L’influence des Assassins sur la pensée musulmane est un sujet complexe et controversé. Yves Bomati aborde cette question avec prudence, soulignant que l’ismaélisme nizârite a contribué à enrichir le paysage intellectuel et religieux de l’islam médiéval. Leurs idées ont influencé certains courants soufis et ont alimenté les débats théologiques de l’époque. L’auteur met également en lumière l’importance de la notion de ta’wîl dans la pensée ismaélienne, une notion qui continue d’inspirer certains penseurs musulmans contemporains en quête d’une interprétation plus ouverte et plus spirituelle du Coran.
Comme nous l’avons vu, l’un des apports majeurs de l’ouvrage est la déconstruction systématique des mythes occidentaux sur les Assassins. L’auteur démontre comment ces mythes ont été construits, propagés et instrumentalisés par les croisés, puis par les orientalistes européens. Il montre comment la réalité historique a été déformée, simplifiée, caricaturée pour faire des Assassins des figures de l’altérité absolue, des barbares sanguinaires et irrationnels. Cette déconstruction est essentielle pour comprendre comment se forgent les stéréotypes et comment ils peuvent être utilisés pour justifier des politiques de domination et d’exclusion. Elle nous invite à une lecture critique des sources et à une approche plus nuancée et plus complexe des cultures et des civilisations différentes de la nôtre.
Les Assassins d’Alamût d’Yves Bomati est bien plus qu’un simple récit historique.

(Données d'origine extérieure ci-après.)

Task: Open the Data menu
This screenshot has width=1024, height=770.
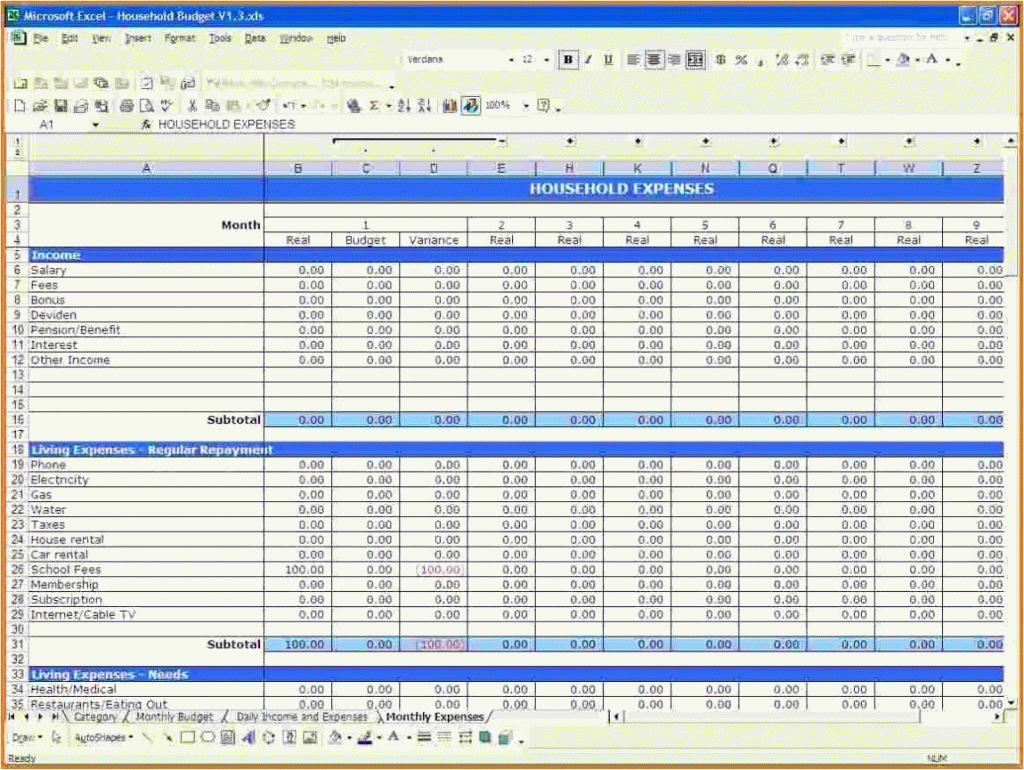Action: coord(254,38)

C’est une plongée fascinante dans un univers complexe, un voyage à travers les méandres d’une histoire méconnue et souvent déformée.
L’ouvrage est une invitation à repenser notre compréhension du Moyen-Orient médiéval, à dépasser les clichés et les stéréotypes pour embrasser la diversité et la complexité des cultures et des civilisations qui ont façonné cette région du monde. C’est aussi une réflexion sur les relations entre islam et politique, sur les différentes interprétations du message coranique et sur les formes de résistance qui ont émergé au cours de l’histoire.
En déconstruisant la légende noire des Assassins, Yves Bomati nous offre une clé de lecture précieuse pour comprendre les enjeux actuels du Moyen-Orient et pour dialoguer avec un monde musulman pluriel, loin des caricatures et des simplifications hâtives. Son œuvre est une contribution majeure à l’histoire de l’ismaélisme et, plus largement, à l’histoire des idées et des mouvements religieux. Elle nous rappelle que l’histoire est toujours plus complexe, plus riche et plus surprenante que les récits simplificateurs que l’on en fait parfois. En refermant ce livre, on ne peut s’empêcher de méditer sur cette phrase de Nietzsche dans Par-delà le bien et le mal : « Celui qui lutte contre des monstres doit veiller à ne pas le devenir lui-même. Et quand ton regard pénètre longtemps au fond d’un abîme, l’abîme, lui aussi, pénètre en toi. » Une mise en garde contre les dangers d’une vision manichéenne du monde, une invitation à la nuance et à la complexité, que l’ouvrage fondamental d’Yves Bomati illustre magistralement.